* What needs to be done
Return only those lines of the material that contain "title".

Exercise input: Begin

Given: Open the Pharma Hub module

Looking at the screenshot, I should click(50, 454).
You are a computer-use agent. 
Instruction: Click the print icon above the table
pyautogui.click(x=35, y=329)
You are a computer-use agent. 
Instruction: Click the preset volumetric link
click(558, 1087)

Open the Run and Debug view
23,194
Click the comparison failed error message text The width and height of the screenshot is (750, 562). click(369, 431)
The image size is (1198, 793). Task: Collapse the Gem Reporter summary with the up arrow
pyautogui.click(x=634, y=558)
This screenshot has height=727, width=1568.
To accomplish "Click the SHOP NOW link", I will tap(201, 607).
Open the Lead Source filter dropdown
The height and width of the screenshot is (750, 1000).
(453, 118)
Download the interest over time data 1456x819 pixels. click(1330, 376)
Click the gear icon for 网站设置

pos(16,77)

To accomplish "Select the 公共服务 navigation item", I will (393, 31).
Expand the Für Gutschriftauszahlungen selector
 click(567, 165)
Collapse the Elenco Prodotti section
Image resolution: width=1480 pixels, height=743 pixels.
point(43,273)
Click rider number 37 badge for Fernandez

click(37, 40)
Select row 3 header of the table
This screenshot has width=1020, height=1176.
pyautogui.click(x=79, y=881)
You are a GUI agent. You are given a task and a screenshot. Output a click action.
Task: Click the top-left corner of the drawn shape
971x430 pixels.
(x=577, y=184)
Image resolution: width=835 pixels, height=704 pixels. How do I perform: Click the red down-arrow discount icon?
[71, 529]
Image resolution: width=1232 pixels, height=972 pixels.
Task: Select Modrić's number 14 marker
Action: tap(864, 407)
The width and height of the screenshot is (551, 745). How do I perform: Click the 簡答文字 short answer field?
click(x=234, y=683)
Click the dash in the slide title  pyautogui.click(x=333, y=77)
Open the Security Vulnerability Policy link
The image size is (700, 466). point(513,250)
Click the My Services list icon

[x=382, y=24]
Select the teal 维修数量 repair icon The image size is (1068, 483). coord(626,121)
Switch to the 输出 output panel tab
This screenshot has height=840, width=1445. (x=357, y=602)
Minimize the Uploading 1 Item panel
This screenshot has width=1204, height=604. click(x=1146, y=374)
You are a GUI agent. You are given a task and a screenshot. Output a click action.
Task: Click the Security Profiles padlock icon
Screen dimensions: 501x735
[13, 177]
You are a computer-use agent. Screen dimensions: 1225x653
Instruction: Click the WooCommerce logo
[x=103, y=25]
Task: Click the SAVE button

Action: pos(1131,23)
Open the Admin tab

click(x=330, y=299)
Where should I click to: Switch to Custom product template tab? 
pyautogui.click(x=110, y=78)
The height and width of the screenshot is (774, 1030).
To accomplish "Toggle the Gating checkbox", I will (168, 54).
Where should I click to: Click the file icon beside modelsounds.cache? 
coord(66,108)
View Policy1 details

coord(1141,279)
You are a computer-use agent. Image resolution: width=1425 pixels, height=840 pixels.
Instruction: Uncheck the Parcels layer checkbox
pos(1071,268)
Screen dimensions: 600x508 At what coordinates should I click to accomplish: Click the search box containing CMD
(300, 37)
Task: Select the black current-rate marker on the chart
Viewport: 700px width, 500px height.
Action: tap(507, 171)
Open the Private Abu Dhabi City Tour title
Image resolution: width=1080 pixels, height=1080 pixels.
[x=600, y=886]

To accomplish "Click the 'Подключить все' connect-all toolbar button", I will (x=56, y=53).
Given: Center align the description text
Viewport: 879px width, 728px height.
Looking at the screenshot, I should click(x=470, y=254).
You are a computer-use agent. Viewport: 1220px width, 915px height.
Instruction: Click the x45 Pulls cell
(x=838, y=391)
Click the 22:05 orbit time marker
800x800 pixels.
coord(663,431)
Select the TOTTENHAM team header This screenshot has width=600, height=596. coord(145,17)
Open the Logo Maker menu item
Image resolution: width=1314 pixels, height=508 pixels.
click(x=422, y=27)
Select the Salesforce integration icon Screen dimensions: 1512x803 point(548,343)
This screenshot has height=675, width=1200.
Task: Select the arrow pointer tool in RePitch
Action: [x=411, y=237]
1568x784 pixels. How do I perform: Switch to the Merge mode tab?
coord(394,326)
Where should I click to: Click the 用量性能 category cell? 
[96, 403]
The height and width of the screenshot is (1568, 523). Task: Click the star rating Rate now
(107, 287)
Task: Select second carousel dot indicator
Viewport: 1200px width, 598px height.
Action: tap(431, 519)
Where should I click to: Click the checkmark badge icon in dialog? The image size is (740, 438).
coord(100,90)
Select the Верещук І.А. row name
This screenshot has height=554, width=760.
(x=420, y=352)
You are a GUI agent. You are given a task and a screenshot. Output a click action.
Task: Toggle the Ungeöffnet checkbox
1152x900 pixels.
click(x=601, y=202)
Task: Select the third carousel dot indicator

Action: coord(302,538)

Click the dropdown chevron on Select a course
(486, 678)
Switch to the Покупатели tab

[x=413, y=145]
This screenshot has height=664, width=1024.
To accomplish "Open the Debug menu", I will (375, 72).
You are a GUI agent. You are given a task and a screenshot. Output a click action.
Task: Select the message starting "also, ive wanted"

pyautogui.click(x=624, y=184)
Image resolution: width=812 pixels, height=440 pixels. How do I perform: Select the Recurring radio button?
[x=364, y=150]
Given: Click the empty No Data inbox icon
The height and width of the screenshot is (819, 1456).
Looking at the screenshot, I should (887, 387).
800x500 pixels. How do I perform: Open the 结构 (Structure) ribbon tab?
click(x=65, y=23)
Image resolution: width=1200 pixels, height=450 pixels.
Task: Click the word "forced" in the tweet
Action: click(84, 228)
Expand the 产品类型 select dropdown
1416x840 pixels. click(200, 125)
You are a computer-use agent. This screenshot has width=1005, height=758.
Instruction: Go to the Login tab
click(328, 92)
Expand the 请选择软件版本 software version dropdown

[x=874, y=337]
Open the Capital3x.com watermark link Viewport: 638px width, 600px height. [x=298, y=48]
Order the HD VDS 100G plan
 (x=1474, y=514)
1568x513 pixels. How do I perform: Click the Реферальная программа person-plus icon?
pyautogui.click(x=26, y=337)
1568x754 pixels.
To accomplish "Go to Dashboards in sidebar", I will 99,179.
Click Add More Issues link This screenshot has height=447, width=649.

Exercise input: End

* Task result
Click the dash in the slide title  pyautogui.click(x=333, y=77)
Open the Private Abu Dhabi City Tour title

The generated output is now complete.